First, I was on a call yesterday with three dozen pastors in Georgia who are growing more and more angry at both Governor Deal and his floor leaders in the House for not pushing S.B. 129, the state religious freedom legislation. While most of the anger was directed at David Ralston, Governor Deal is about to have a preacher problem on his hands at a time he’s been using preachers to build support for his education plan.
Second, four national organizations reached out to me yesterday about S.B. 129. They all think local leaders lobbying for it are, in the words of one, “compromised.” The sense is that some of the local religious leaders and lobbyists are hearing promises from people they have relationships with and, as a result of those promises that won’t be kept, they’re not doing what they need to do. My sense from these conversations is we are about to see national groups get involved on behalf of S.B. 129.
Third, I shouldn’t say “my sense is.” Because I volunteered myself last night. The national groups are tired of assurances from the local guys who can’t seem to move the ball any further. Speaker Ralston gave a great opening to S.B. 129 supporters. I’ll be recording phone calls targeting Republican members of the legislature pointing out they voted for a tax increase, but haven’t voted to protect the religious liberty of their constituents.
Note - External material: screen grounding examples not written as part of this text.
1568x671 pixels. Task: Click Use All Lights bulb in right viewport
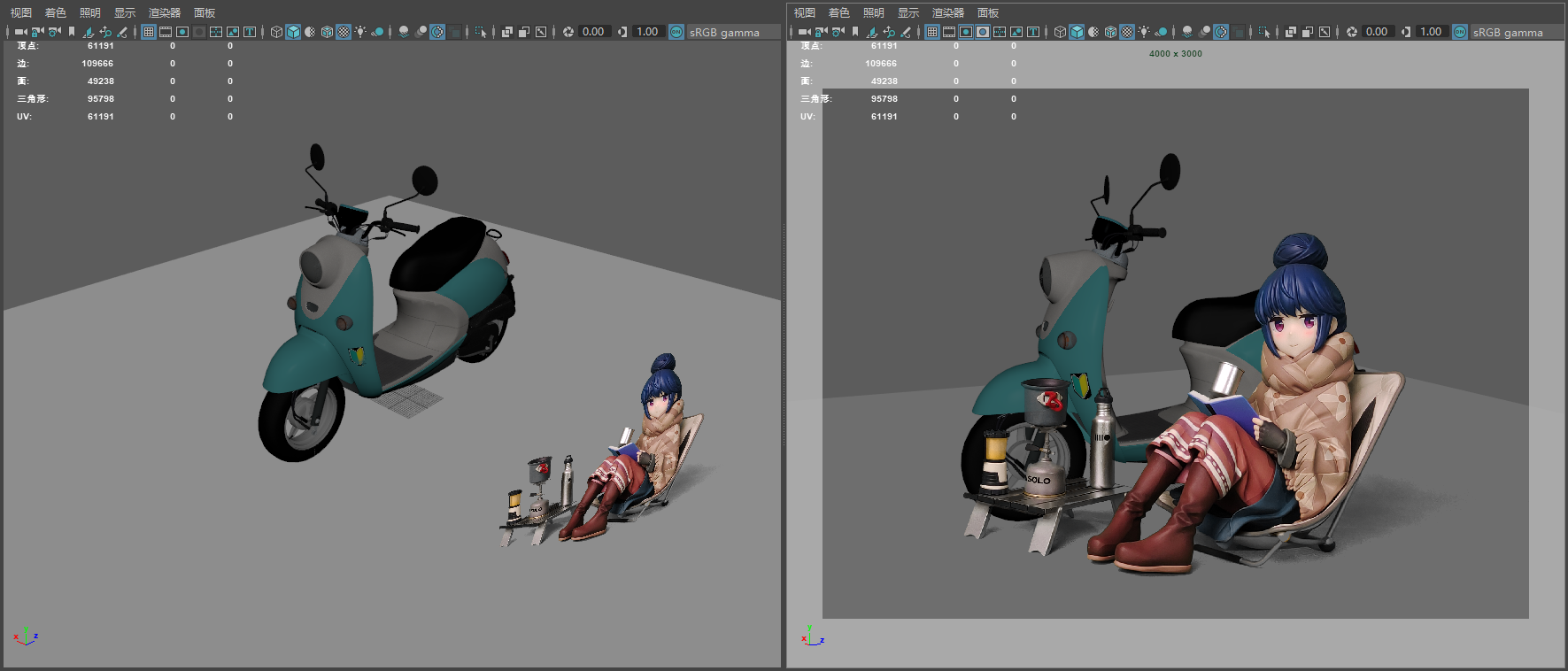pyautogui.click(x=1144, y=32)
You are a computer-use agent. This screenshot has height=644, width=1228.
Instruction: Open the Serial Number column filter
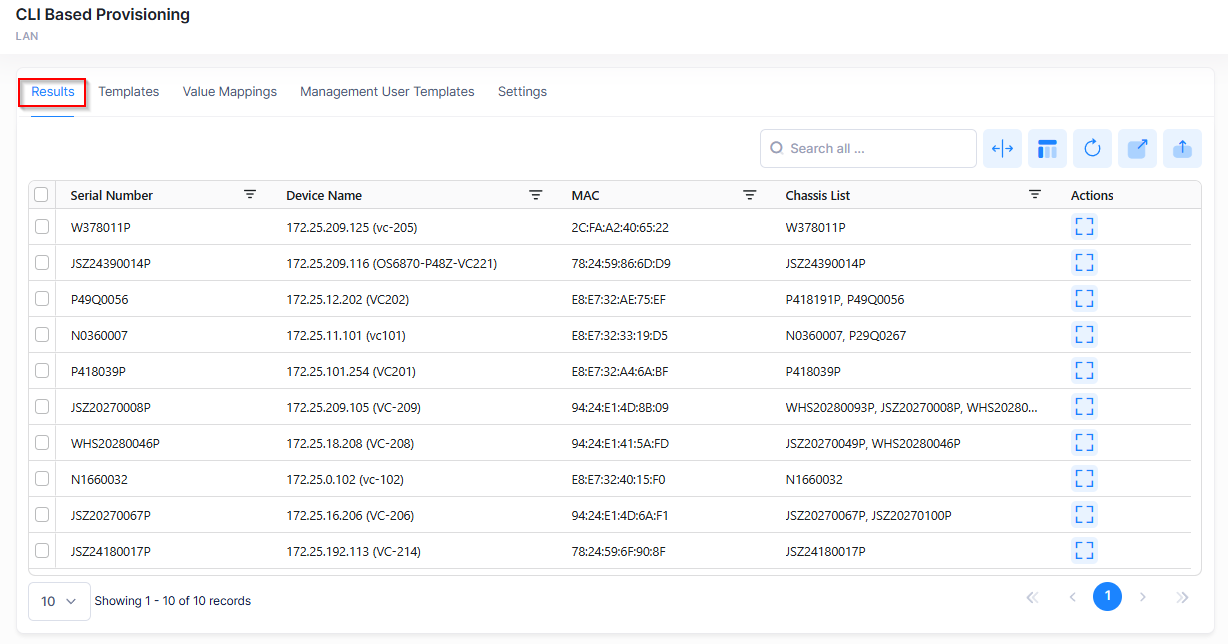click(x=250, y=195)
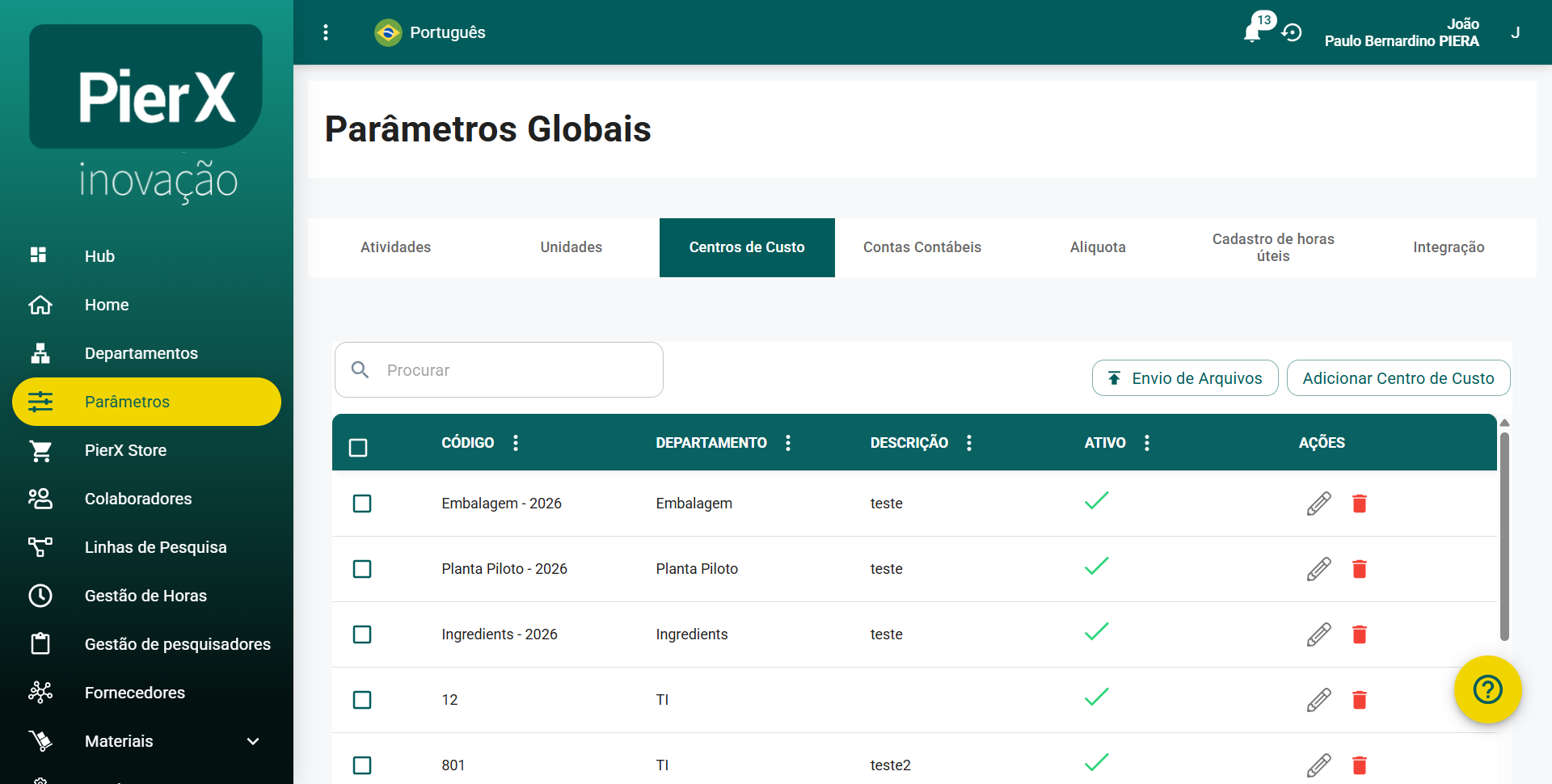This screenshot has height=784, width=1552.
Task: Click the Envio de Arquivos button
Action: [x=1184, y=378]
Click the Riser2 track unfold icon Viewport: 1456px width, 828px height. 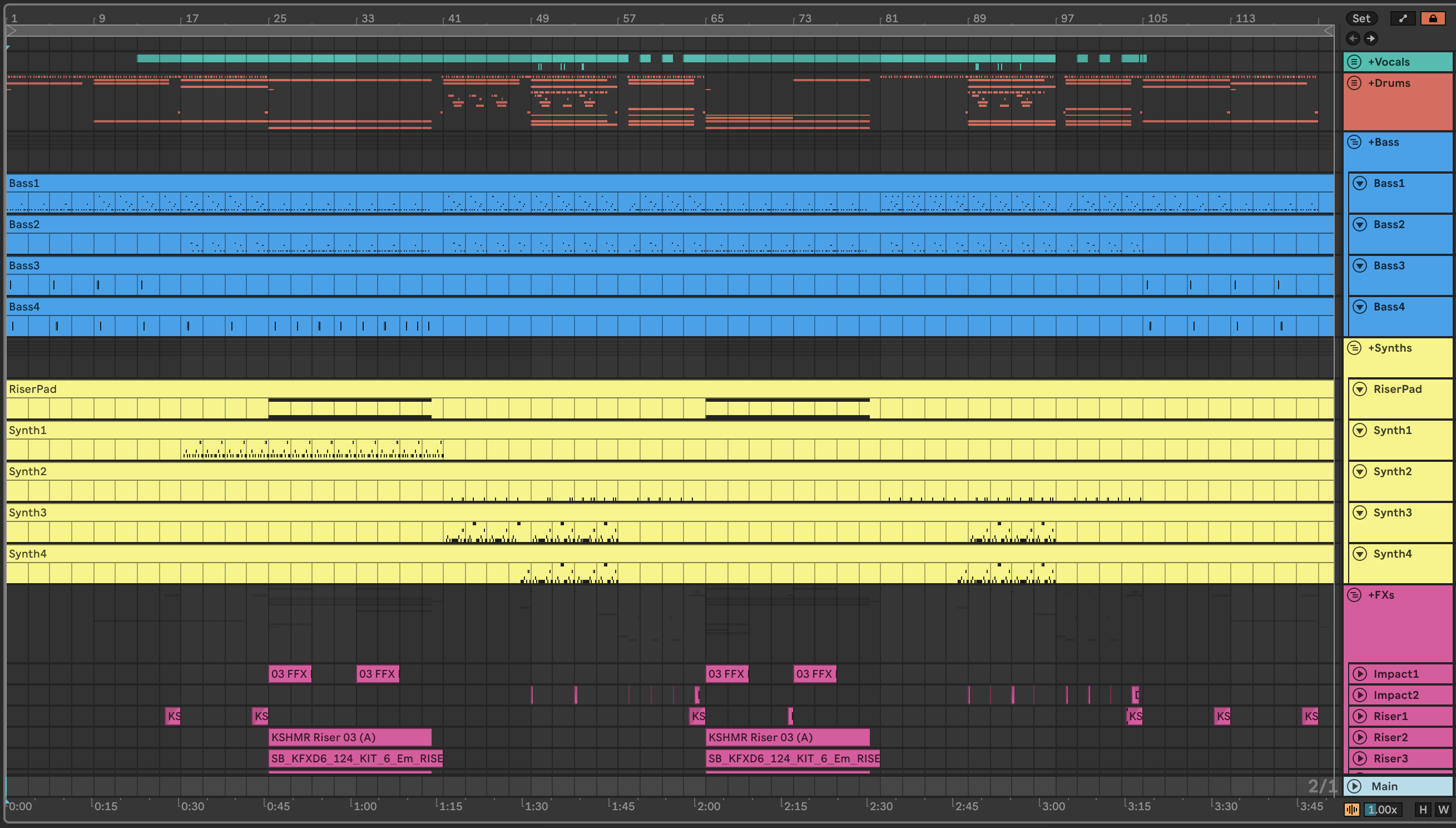pyautogui.click(x=1359, y=738)
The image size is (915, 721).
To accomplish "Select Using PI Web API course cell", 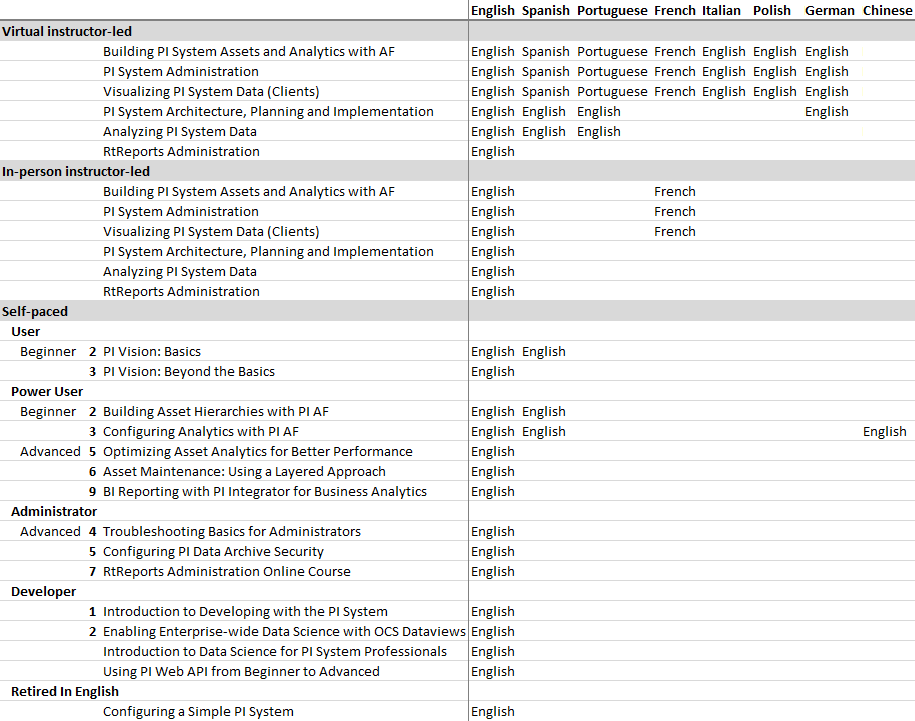I will click(241, 671).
I’ve already recorded two versions targeting Blue Ridge and Ellijay referencing the calls and emails I’m getting that Speaker Ralston’s office is hanging up on Christians. But there’ll be others as well.
I’ve also done one for Beth Beskin’s district, both Bubber Epps and Allen Peake here in Middle Georgia, and Wendell Willard in Sandy Springs. I’ll be spending a good bit of today recording others, particularly focused in the Middle Georgia and Atlanta metro area, where I have a regular media presence. I know Peake and Epps both support S.B. 129, but I was asked to do one for every Republican in the State House who voted for the transportation tax increase. So I am. I don’t think they’ll send them all out, but they’ve got me recording one for all of them.
In a nutshell, the GOP in Georgia is voting to raise taxes and take over schools, but won’t pass a law to protect the religious convictions of its voters. It is the perfect robocall for a state whose elected officials claim not just to be “Republican”, but to be Christians and conservatives.
We’re moving from “make them see the light” to “make them feel the heat.”